Galaxy clusters are the most recent products of hierarchical accretion over cosmological scales. The gas accreted from the cosmic field is thermalized inside the cluster halo. Gas entropy and pressure are expected to have a self-similar behaviour wit
h their radial distribution following a power law and a generalized Navarro-Frenk-White profile, respectively. This has been shown also in many different hydrodynamical simulations. We derive the spatially-resolved thermodynamical properties of 47 X-ray galaxy clusters observed with Chandra in the redshift range 0.4 < z < 1.2, the largest sample investigated so far in this redshift range with X-rays spectroscopy, with a particular care in reconstructing the gas entropy and pressure radial profiles.
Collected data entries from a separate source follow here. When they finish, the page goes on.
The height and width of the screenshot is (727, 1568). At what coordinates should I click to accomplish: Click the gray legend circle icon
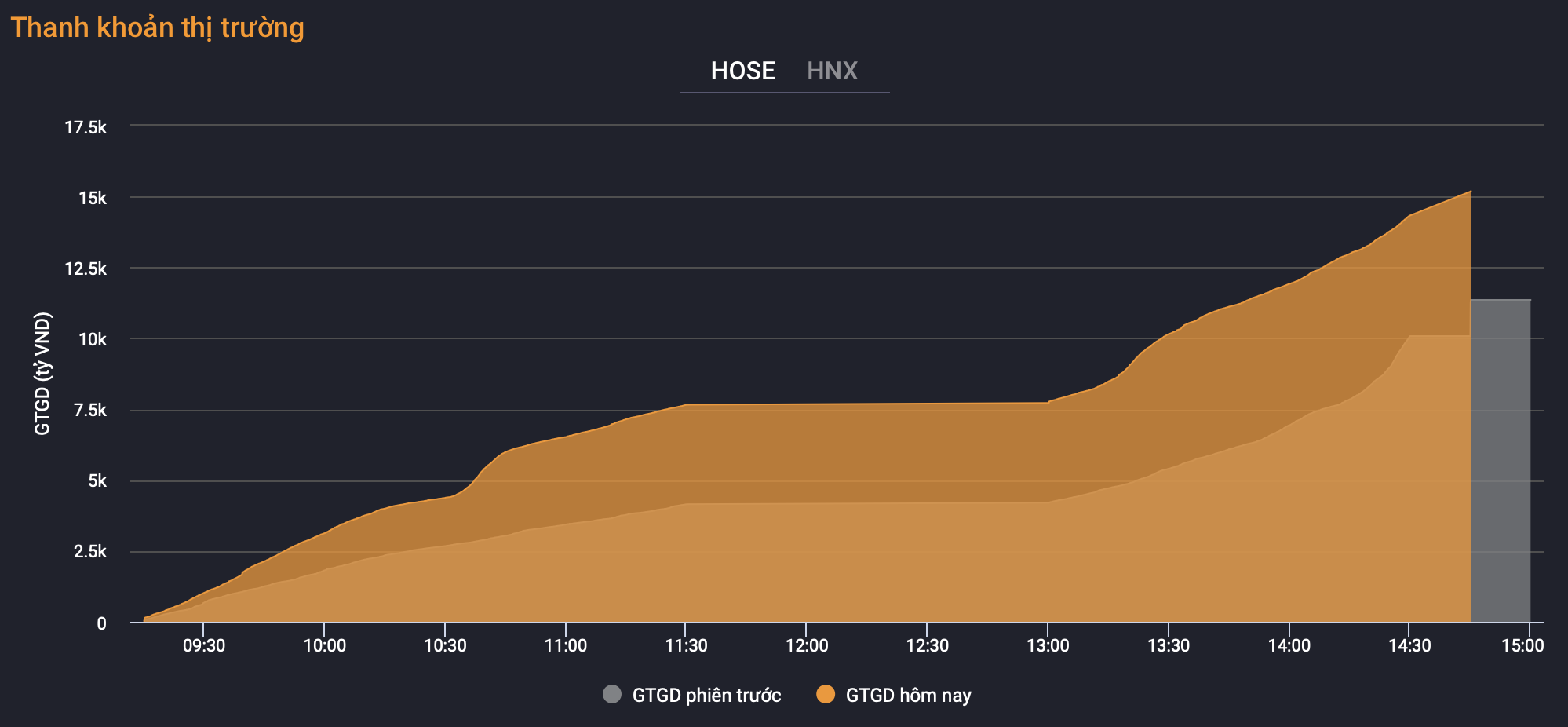tap(612, 694)
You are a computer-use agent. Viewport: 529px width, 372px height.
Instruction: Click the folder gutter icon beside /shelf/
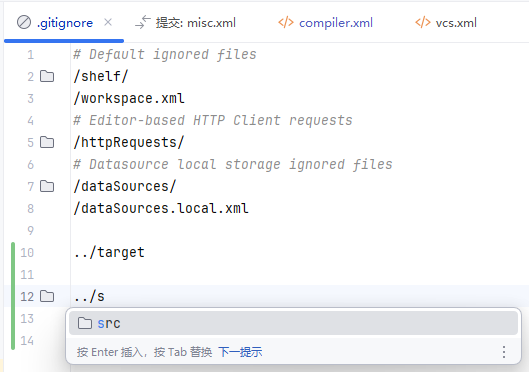[47, 76]
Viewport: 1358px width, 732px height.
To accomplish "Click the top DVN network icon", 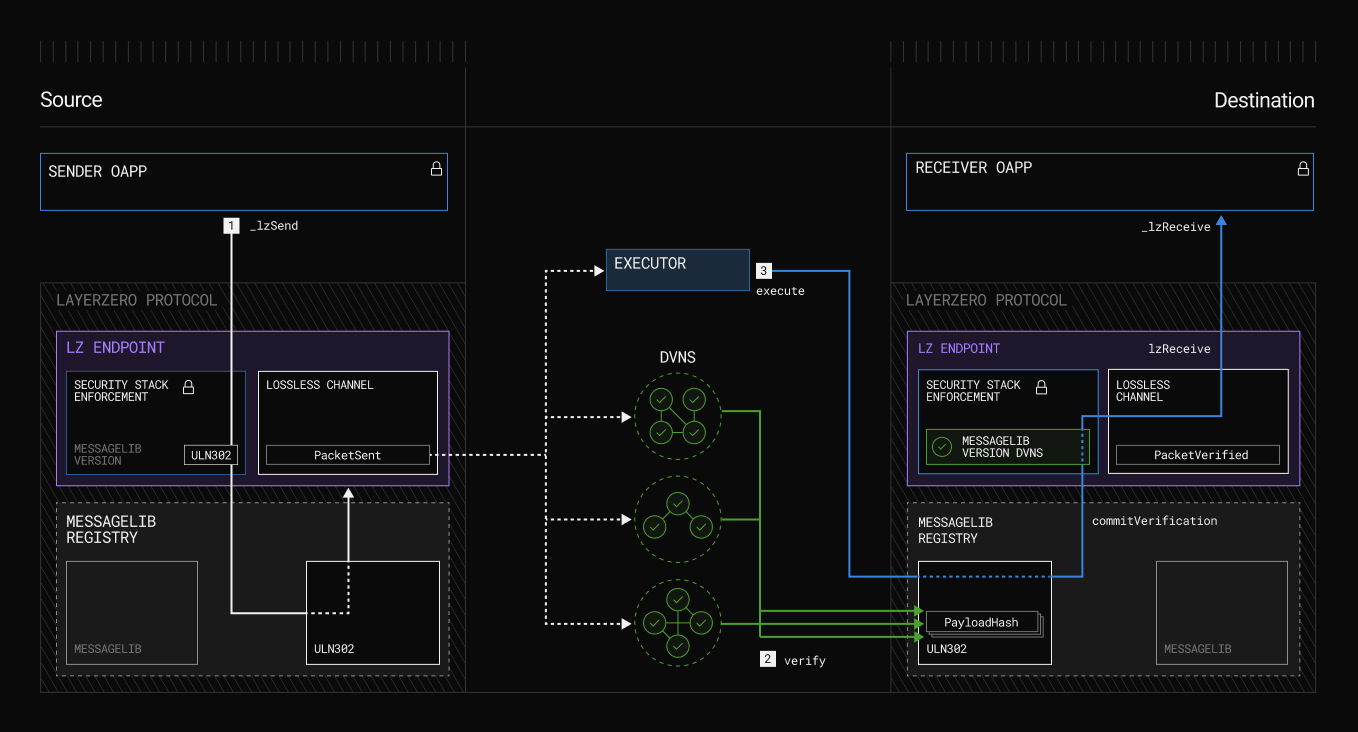I will [x=678, y=416].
We search for deviation from the self-similar behaviour and look for possible evolution with redshift. The entropy and pressure profiles lie very close to the baseline prediction from gravitational structure formation. We show that these profiles deviate from the baseline prediction as function of redshift, in particular at z > 0.75, where, in the central regions, we observe higher values of the entropy (by a factor of 2.2) and systematically lower estimates (by a factor of 2.5) of the pressure. The effective polytropic index, which retains informations about the thermal distribution of the gas, shows a slight linear positive evolution with the redshift and the concentration of the dark matter distribution. A prevalence of non-cool-core, disturbed systems, as we observe at higher redshifts, can explain such behaviours.